> **EXTRACT TO READ**:
┄┄┄┄┄┄┄┄┄┄

@eoten said:
@zaryia said:
@eoten said:
Cue Zaryia with a poll that says polls are 100% honest and trustworthy. I wouldn't be surprised if he reads a coffee vs tea poll every morning before deciding what he'll have to drink at breakfast based on what the results show most people preferring.
Never said that.
I rest my case.
But I literally never said that. I literally never said they are 100% honest. In fact I pointed out the 1.5% average error and 3% average error for 2016 and 2020 pollsters. This is not a 100% accuracy rating.
I also explicitly said I don't use polls to make a conclusion on certain topics, rather to talk about what Americans think about subjects. I do not think Vaccines are good or bad due to polls, I think that due to peer reviewed medical studies that do not include polling or surveys.
You're being extremely disingenuous. Very naughty!
@eoten said:
@lonewolf604 said:
Funny I remember people calling Trump stupid for saying we'll be able to roll out vaccines by the end of the year. I wonder what would happen if he said don't jump off a cliff.
Which makes the OPs insinuations that much more ridiculous.
It's not my insinuation. It's 3 surveys, neither of which have really been refuted. The Harvard one is telling,
An Uncertain Public — Encouraging Acceptance of Covid-19 Vaccines | NEJM
For different reasons, though also related to distrust, Americans who identify as Republicans are less likely than Democrats to say they will get vaccinated. A quarter of Republicans (26%), as compared with half of Democrats (52%), say they “definitely” will. This finding reflects a more recent polarization in the United States that affects responses to nearly every facet of contemporary policy.4 Regarding Covid-19, polls show that Republicans have less confidence than Democrats do that medical scientists will act in the public’s best interest (36% vs. 54%), and less trust in every source of vaccine information polls have asked about, with the exception of former President Donald Trump. Republicans thus have had little trust in President Joe Biden regarding such information (23% vs. 93%).
I probably should have lead with that one, added it to the OP yesterday. Apologies for any inconvenience.
@eoten said:
Now they're trying to flip that narrative with fake polling to try to paint a dishonest picture of people on the right. It's what fake news does.
I need citation that my 3 surveys giving the same general trend are "fake", especially the Harvard one. Not arm-chair theories, links that their methodology styles (all 3) are generally or specifically unacceptable. Or that The Independent is fake news. At most you can nitpick and say just one of the pollsters has a higher than average margin error, but hardly fake. Even then you would be at odds with the other 2.

┄┄┄┄┄┄┄┄┄┄

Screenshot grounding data
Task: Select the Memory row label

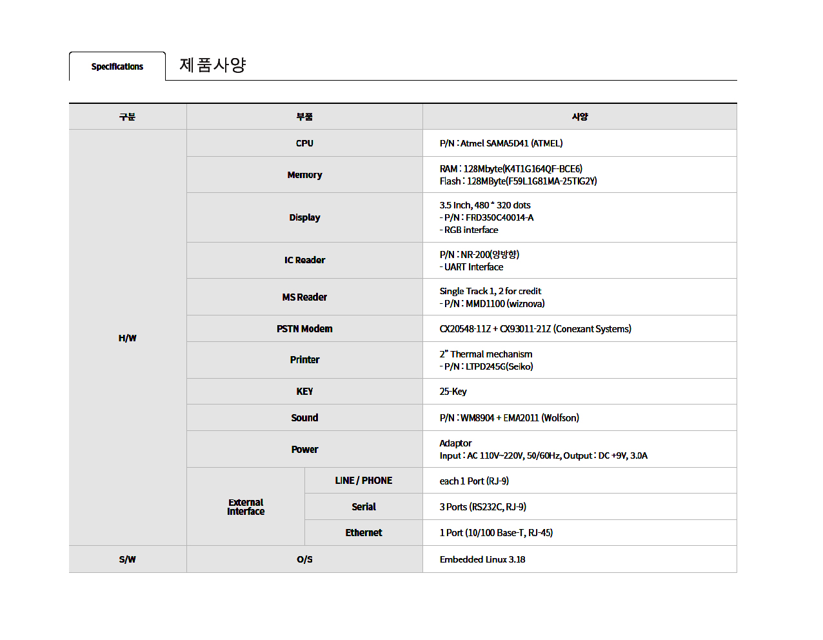Action: click(x=304, y=175)
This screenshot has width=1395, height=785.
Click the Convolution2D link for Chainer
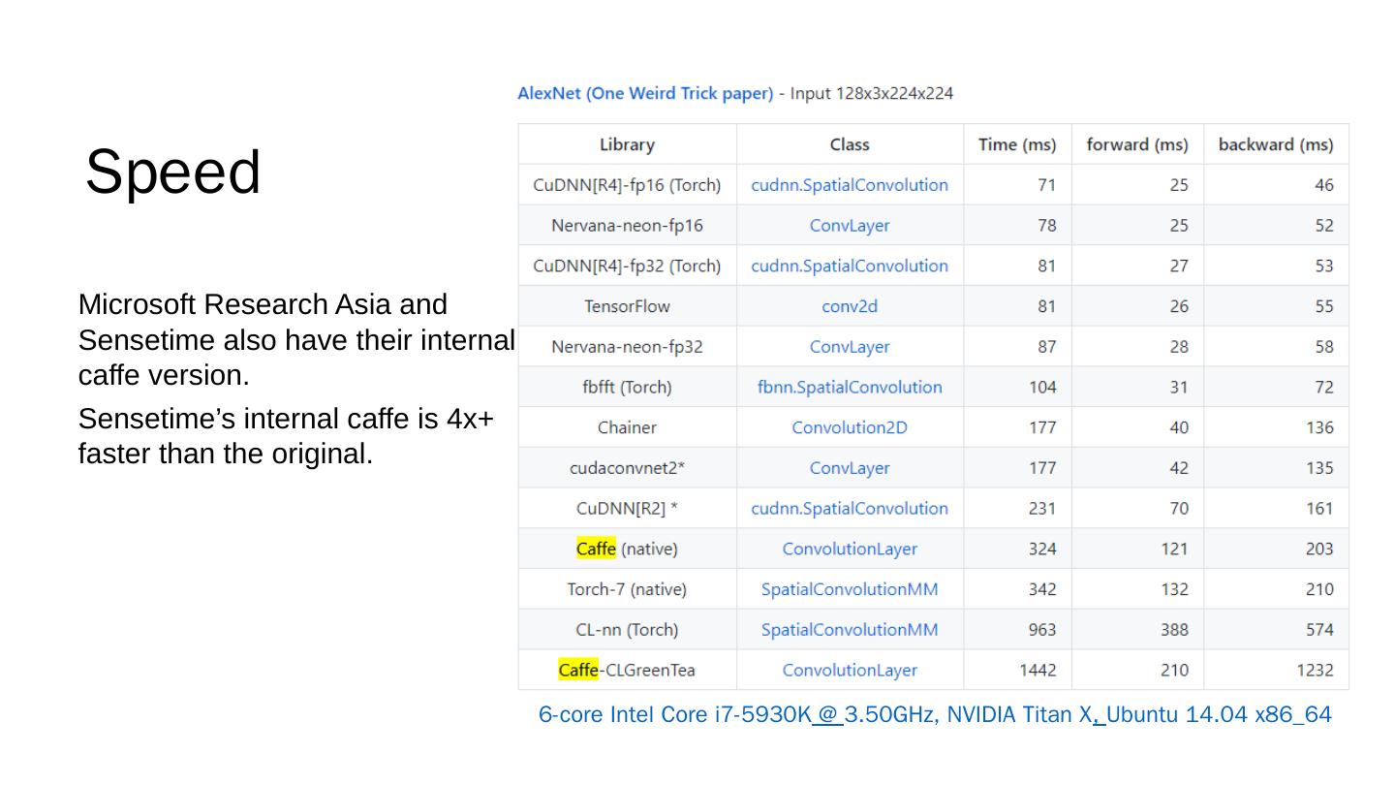(850, 427)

┄┄┄┄┄┄┄┄┄┄

> **ASSIGNED TASK A**:
According to the forum thread, what percentage of Republicans and of Democrats say they will "definitely" get vaccinated?
> **ASSIGNED TASK B**:
In the forum thread, why does the reply beginning "But I literally never said that" deny ever calling polls 100% honest?

> **OUTPUT A**:
26% of Republicans and 52% of Democrats.

> **OUTPUT B**:
The poster had pointed out average errors of 1.5% and 3% for 2016 and 2020 pollsters, and that is not a 100% accuracy rating.